Ce développement est d’ailleurs parfaitement en ligne avec les objectifs de la Commission et


de la DG Environnement qui avaient organisé en juin 2004, sous la présidence irlandaise, un
colloque rassemblant acteurs environnementaux représentants privés et publics de l’ensemble
des politiques sectorielles. L’objectif était de faire travailler ces différentes composantes afin
de les conduire à énoncer les objectifs environnementaux de chacun des secteurs. Le droit
Environnemental, en construction, est fondamentalement transversal et holiste La politique
sectorielle la première touchée est celle de l’agriculture avec en première ligne l’éco-
conditionalité qui découle directement du principe pollueur-payeur.
Désormais les ressources environnementales ont un coût et les mécanismes fiscaux et
d’incitation élaborés par le législateur ainsi que certains mécanismes de marchés tentent à
incorporer ce coût dans la production de valeur.

Il n’en reste pas moins le caractère flou, incertain du principe de précaution qui tendrait à
brider toute initiative. Il convient en ce domaine d’analyser l’interprétation du juge
administratif français mais également dans une perspective plus prospective les conclusions
de la CJCE quant à l’application du principe de précaution dans la gestion des zones Natura
2000.

Le Conseil d’Etat français dans une décision partant sur la reprise des essais nucléaires dans le
Pacifique a souligné en 1995 que le principe de précaution relevait des motifs, qu’il n’était
donc pas une norme juridique. Certes, 10 ans plus tard le contexte et le corpus juridique même
ont évolué.

Le caractère flou du principe de précaution n’est pas en lui-même une exception ni même un
obstacle à son application. La France est friande de ces conceptualisations à valeur
universelle : le principe d’égalité, l’intérêt supérieur de l’enfant en sont quelques exemples. Ils
nécessitent pour être appliqués une interprétation du juge qui est alors prédominante.

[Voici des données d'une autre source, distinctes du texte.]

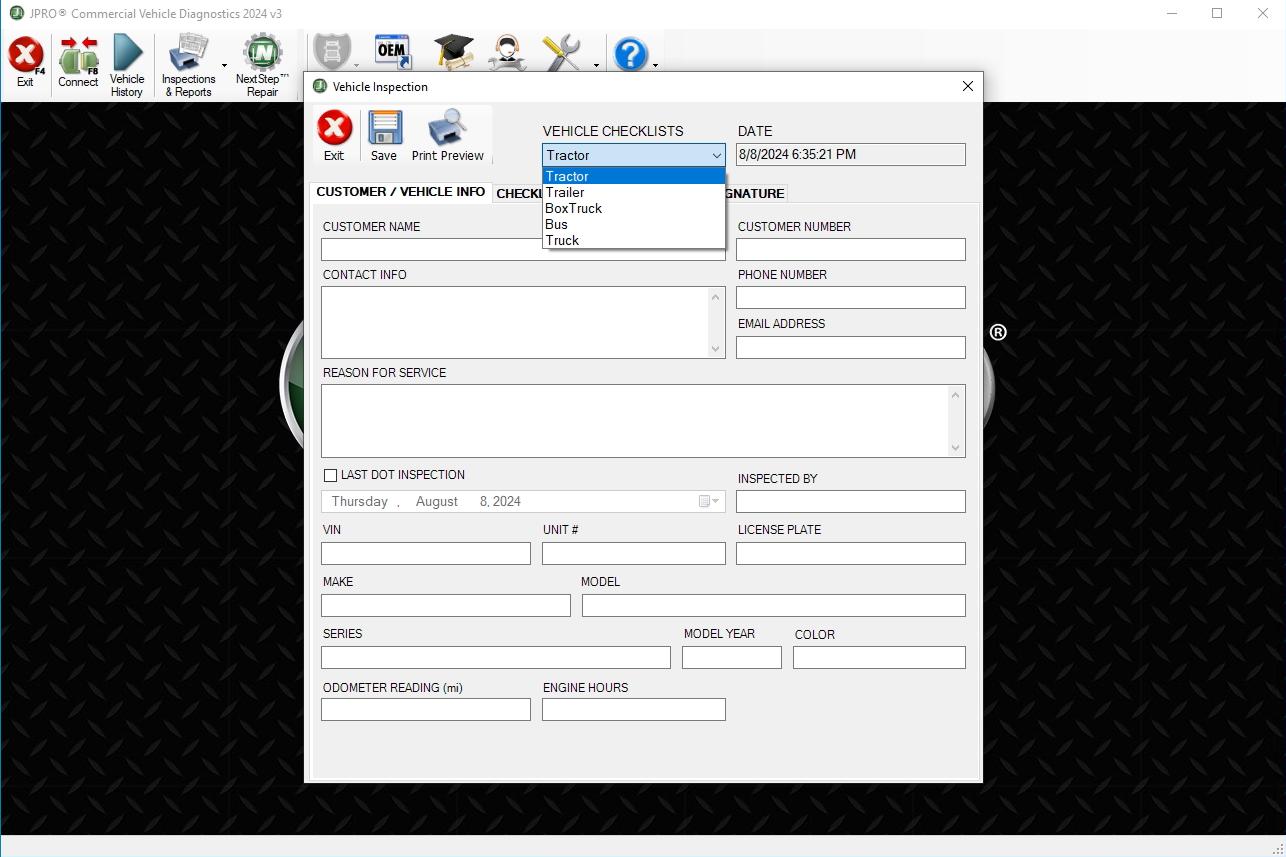
Task: Click inside the VIN input field
Action: click(x=425, y=553)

Le Principe de Précaution pourrait être assimilé à une norme de comportement comparable à


celle de la « gestion en bon père de famille » chère au Code Civil français.

Il n’en reste pas moins que cette norme s’appliquant, crée une contrainte pour les acteurs
économiques sous le contrôle des pouvoirs publics (cf. Natura 2000).
En droit français, le juge n’a jusqu’à ce jour jamais une décision sur le Principe de Précaution
mais sur des notions de Santé Publique (OGM).

L’application du Principe de Précaution est dominante et dépend du recueil de l’information


scientifique pertinente qui fait partie intégrante de la légalité de la décision. L’application du
code de l’environnement relève plutôt du contrôle de l’Erreur Manifeste d’Appréciation.

Car l’application du Principe de Précaution implique une évaluation coût/bénéfice et


coût/capacité financière des opérateurs. (cf Gaucho / grande culture) or le juge français n’a
jamais utilisé ce mécanisme. Il n’y a donc à aujourd’hui pas d’évolution notable de la prise de
décision.

Si le Principe de Précaution inclut une responsabilité objective, celle-ci se décline dans la


sphère pénale et dans la sphère civile. Cette responsabilité peut être mise en cause des années
après l’occurrence du fait générateur une fois l’information scientifique disponible. Il s’agirait
d’une véritable bombe à retardement.

Pour l’heure il permet surtout de créer un mécanisme de réparation environnementale distinct


des effets d’une responsabilité pénale (répartition symbolique) ou d’une responsabilité civile
(réparation au bénéfice d’une victime).